I was able to work out tonight. Planning only to run a mile I got talking to some other people next to me and ran 3. It felt good to be able to do it.

Not much to say tonight other than my computer is a pain. Tomorrow will come early, 0600.

"We feel we must rush through life from one thing to the next. Most of the time we could have moved a little slower and accomplished so much more."

Friday, January 23, 2009

Day 0 - The First Step is the Hardest

Well, here I am. Today is the start of a new chapter of my life. When my wife dropped me off at the airport and drove away, I took the hardest step I will take during this adventure. The one that sends me to Iraq. The one that leaves behind my wife, cats, dog, family, friends, and gerbil. The same step that will clear the debts of my household. The very step that will give my wife the space she needs to figure out who she is and why we are together. The same step that sets me on a new path of self discovery.

Today a lot of people told me how brave I am and how proud they are. Last night when I was in a fetal position in bed I didn't feel very proud or brave. I won't lie to anyone. This scares me more than anything really has. Not because I am heading into a war torn country where I may get shot or blown up. I firmly believe when my time is up it wont matter where I am at. Only pray that your not flying with me as the pilot when my number is up. What scares me is that I am taking a chance. One that will either make or break my marriage.

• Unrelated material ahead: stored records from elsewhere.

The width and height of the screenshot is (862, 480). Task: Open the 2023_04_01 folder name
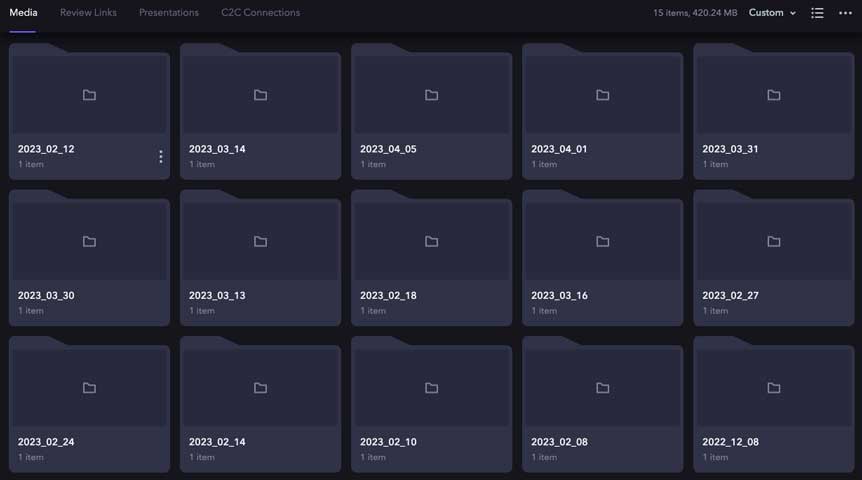tap(559, 149)
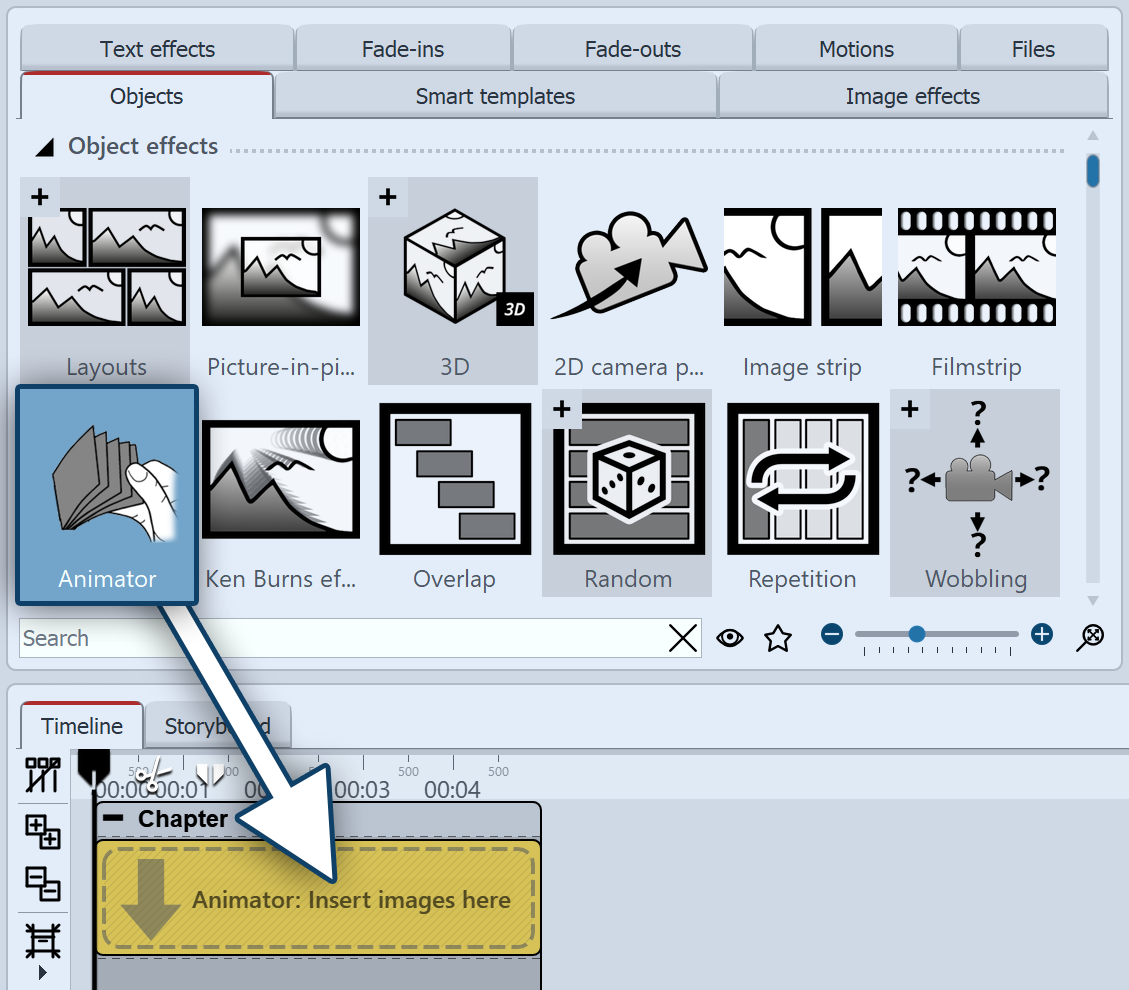Collapse the Object effects section
1129x990 pixels.
(x=45, y=148)
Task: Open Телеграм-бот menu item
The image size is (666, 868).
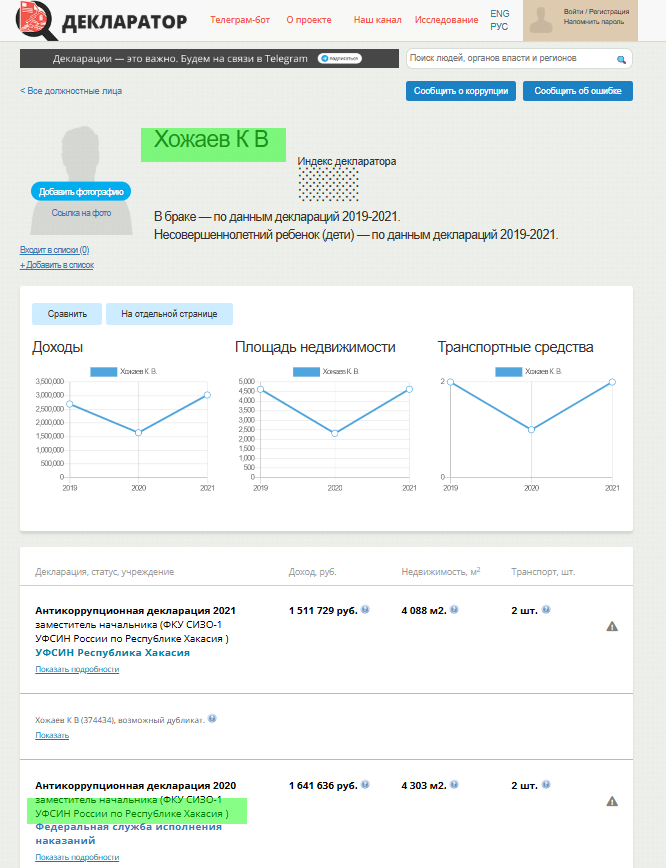Action: (239, 20)
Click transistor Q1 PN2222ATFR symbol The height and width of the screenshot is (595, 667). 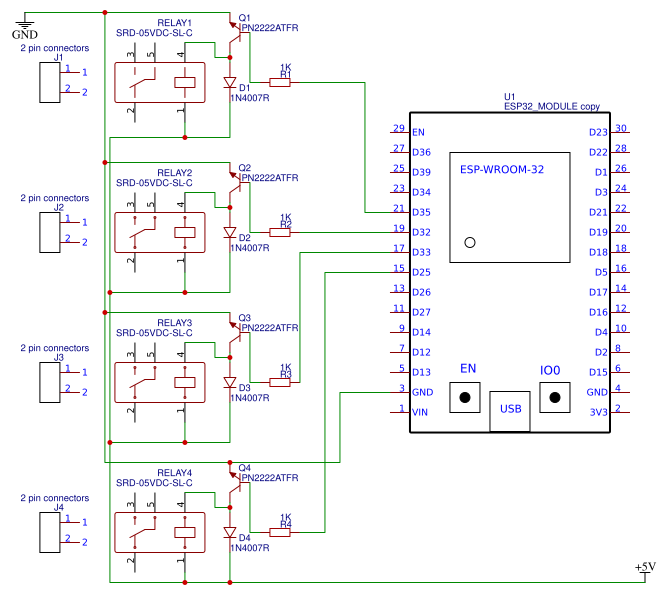(238, 35)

Over the course of the next year I will delve more into whats going on in my head. I can't tell you whether its for your benefit or mine. Today is day ZERO of my One year term in Iraq. Amusingly it starts in Georgia. I will be here at Fort Benning for the next week and the ship out to Kuwait. From there I will head to whatever base they decide needs a techno geek like me.

Today I weigh 213 pounds. I am out of shape (I had to stop a lot to get my bags to the barracks,) My day was spent finishing cleaning out my office at home. Packing had to be finished so I could leave. The wife took me to the airport and held me so close. (It was great!) I took the Hardest Step I have ever taken. The one that moved me from the spot she left me at. Part of me wanted to have her swing back and get me. But alas, I didn't call and here I am. From there it was nothing more than a short flight, a few shuttle rides from Atlanta to Columbus to Fort Benning. I feel like I am back in Basic Training. If someone starts yelling while hitting a trash can to wake me up I will be back to 1995 yelling "Yes Drill Sergent!"

I am currently in a nice sized room with four bunks and matching wall lockers. Only two of us are here so there is some privacy thanks to the layout of the room. We shall see if it stays that way. I can hear the latrine and the washing machines. Sounds like I need to use earplugs tonight.

Today I was called by many friends and family. Thank you all for your support. Without all of you I would not be as strong as you give me credit for.

So here it is, my blog. Take it for what it is and will become. If you get bored, don't say I didn't warn you!

"I learned that courage was not the absence of fear, but the triumph over it. The brave man is not he who does not feel afraid, but he who conquers that fear."